A consortium of 54 researchers led by Jay Lee (University of Cincinnati) has published the '2026 Roadmap on Artificial Intelligence and Machine Learning for Smart Manufacturing' in the journal Machine Learning: Engineering. The comprehensive roadmap is structured in three parts: first, it lays out the foundational trends shaping AI evolution in manufacturing. Second, it details key active areas where AI already drives advances—including industrial big data analytics, advanced sensing, autonomous systems, additive and laser-based manufacturing, digital twins, robotics, supply chain/logistics optimization, and sustainable manufacturing.
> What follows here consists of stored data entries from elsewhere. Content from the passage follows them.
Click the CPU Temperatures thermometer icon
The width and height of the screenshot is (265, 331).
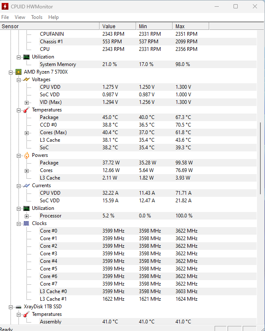pos(26,110)
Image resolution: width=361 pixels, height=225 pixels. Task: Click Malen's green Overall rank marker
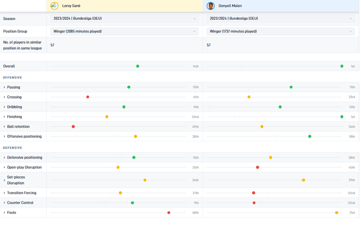tap(342, 66)
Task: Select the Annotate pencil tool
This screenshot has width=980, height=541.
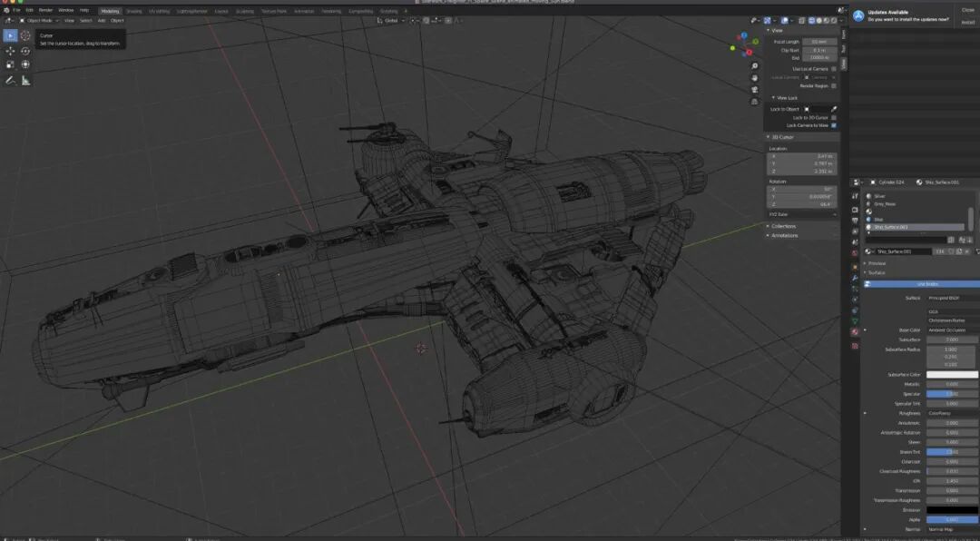Action: pos(10,80)
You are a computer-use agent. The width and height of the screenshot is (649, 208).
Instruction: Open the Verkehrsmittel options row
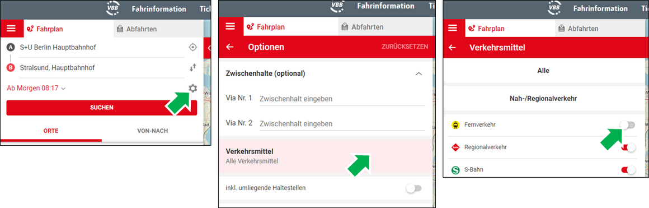(326, 156)
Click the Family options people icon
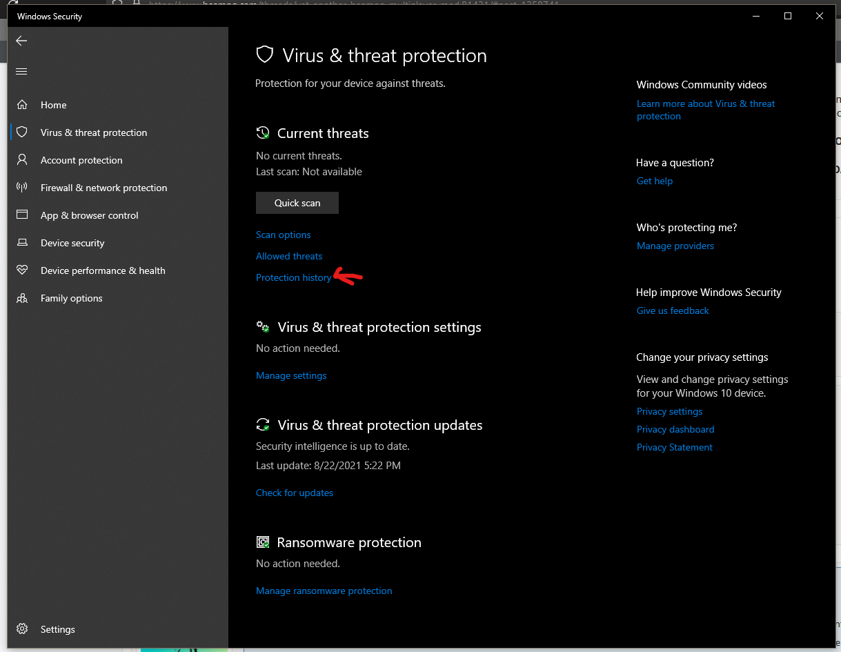The width and height of the screenshot is (841, 652). tap(22, 298)
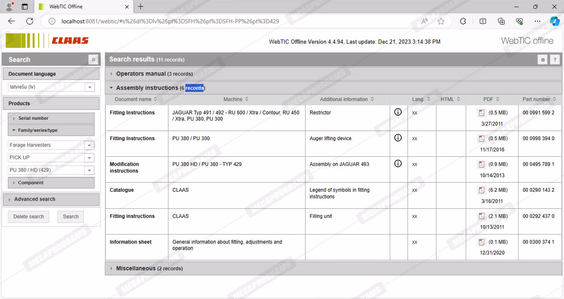
Task: Open PDF icon for Restrictor fitting instructions
Action: [481, 113]
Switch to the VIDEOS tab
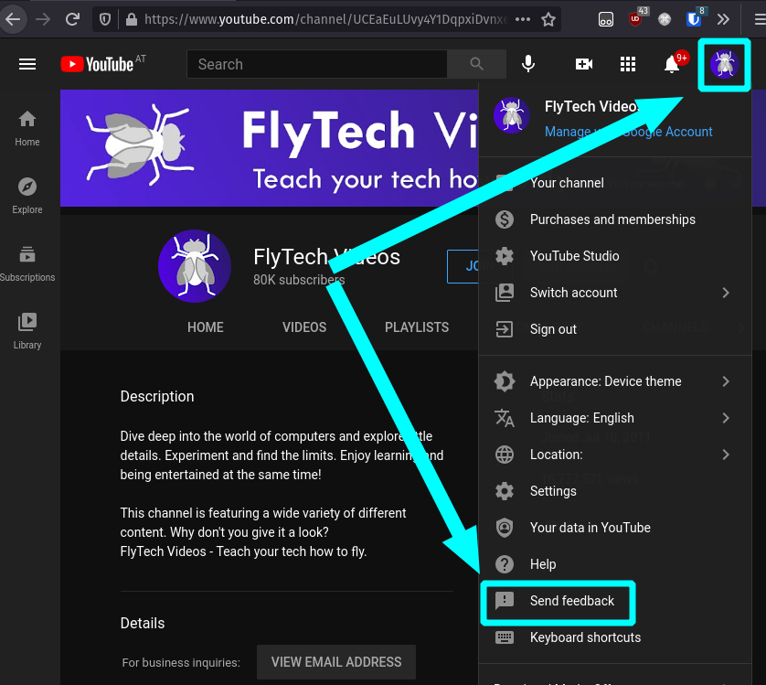The height and width of the screenshot is (685, 766). point(303,326)
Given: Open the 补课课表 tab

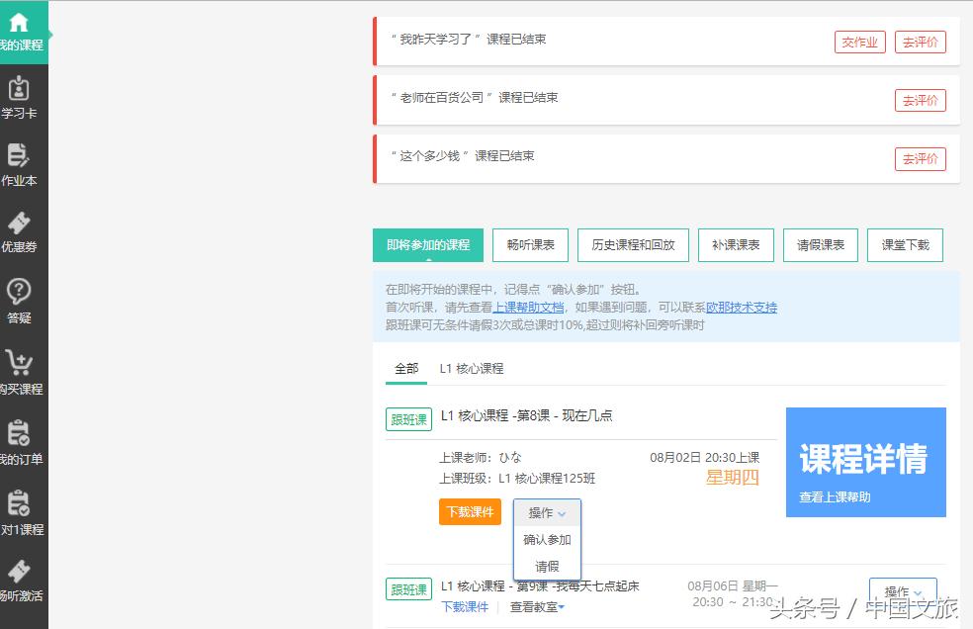Looking at the screenshot, I should [736, 244].
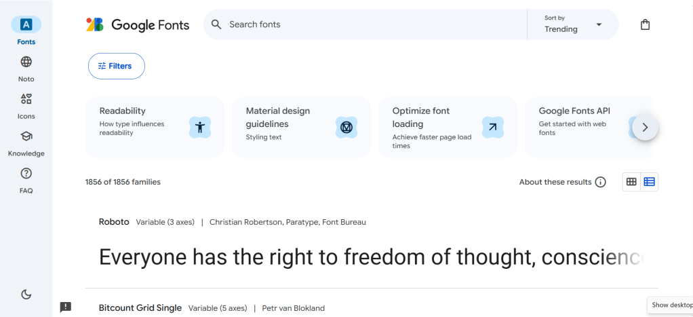Toggle dark mode with the moon icon
This screenshot has width=693, height=317.
pyautogui.click(x=26, y=294)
The third section explores non-traditional ML approaches opening new frontiers: physics-informed AI, generative AI, semantic AI, explainable AI, RAMS (reliability, availability, maintainability, safety), data-centric metrology, and large language models (LLMs) and foundation models for highly connected manufacturing systems. The roadmap also highlights persistent challenges: industrial big data complexity, effective data management, integration with heterogeneous sensing/control systems, and the demand for trustworthy, explainable, reliable operation in high-stakes environments. It aims to guide researchers, engineers, and practitioners in accelerating innovation and aligning academic and industrial priorities for scalable, sustainable AI-driven manufacturing.
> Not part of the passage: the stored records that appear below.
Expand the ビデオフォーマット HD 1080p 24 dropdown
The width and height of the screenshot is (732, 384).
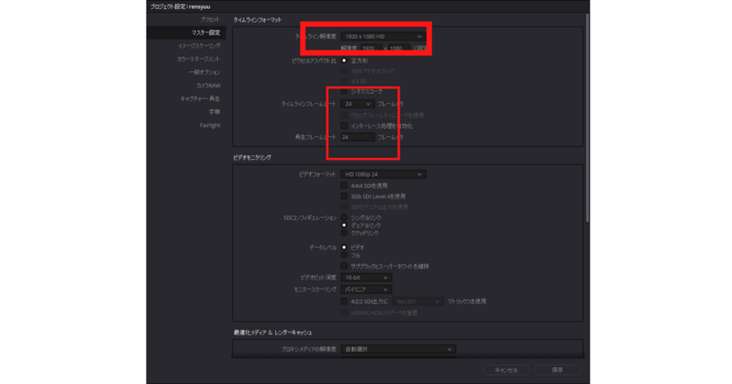(382, 174)
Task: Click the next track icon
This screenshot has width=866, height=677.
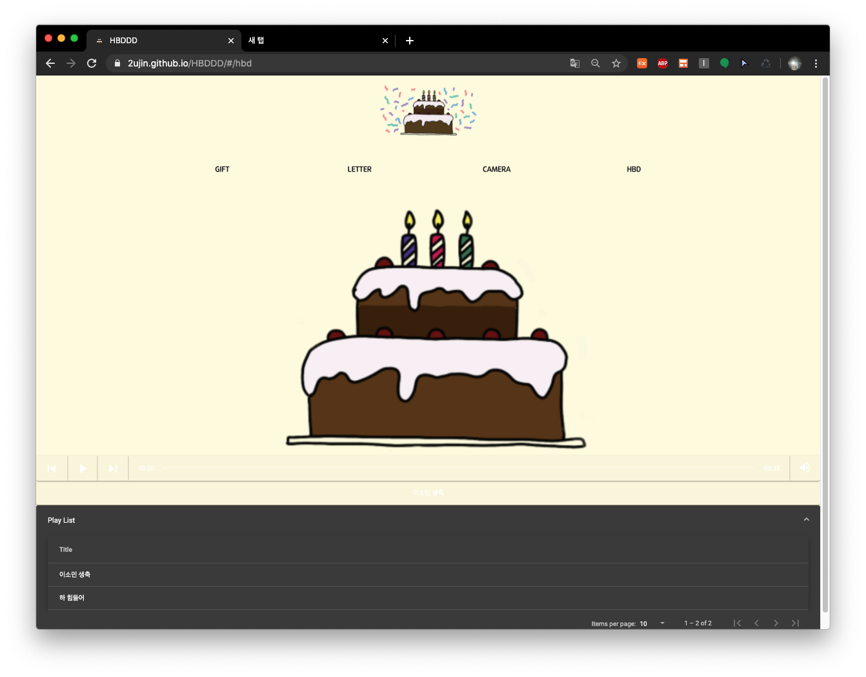Action: pos(113,468)
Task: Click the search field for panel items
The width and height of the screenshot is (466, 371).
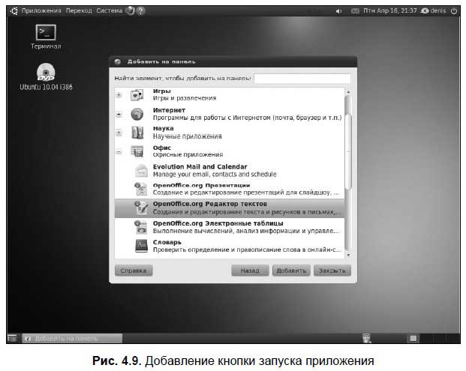Action: coord(302,78)
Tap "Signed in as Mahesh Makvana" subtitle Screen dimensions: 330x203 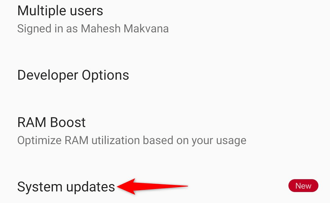pyautogui.click(x=93, y=28)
- Covers 30+ subtopics from digital twins to LLMs and physics-informed AI
- Identifies persistent barriers: industrial data complexity, trustworthiness, integration with legacy systems
- Accepted in the peer-reviewed journal Machine Learning: Engineering (DOI: 10.1088/3049-4761/ae5967)
Why It Matters
This roadmap aligns R&D priorities for the next wave of autonomous, sustainable, and AI-driven factories.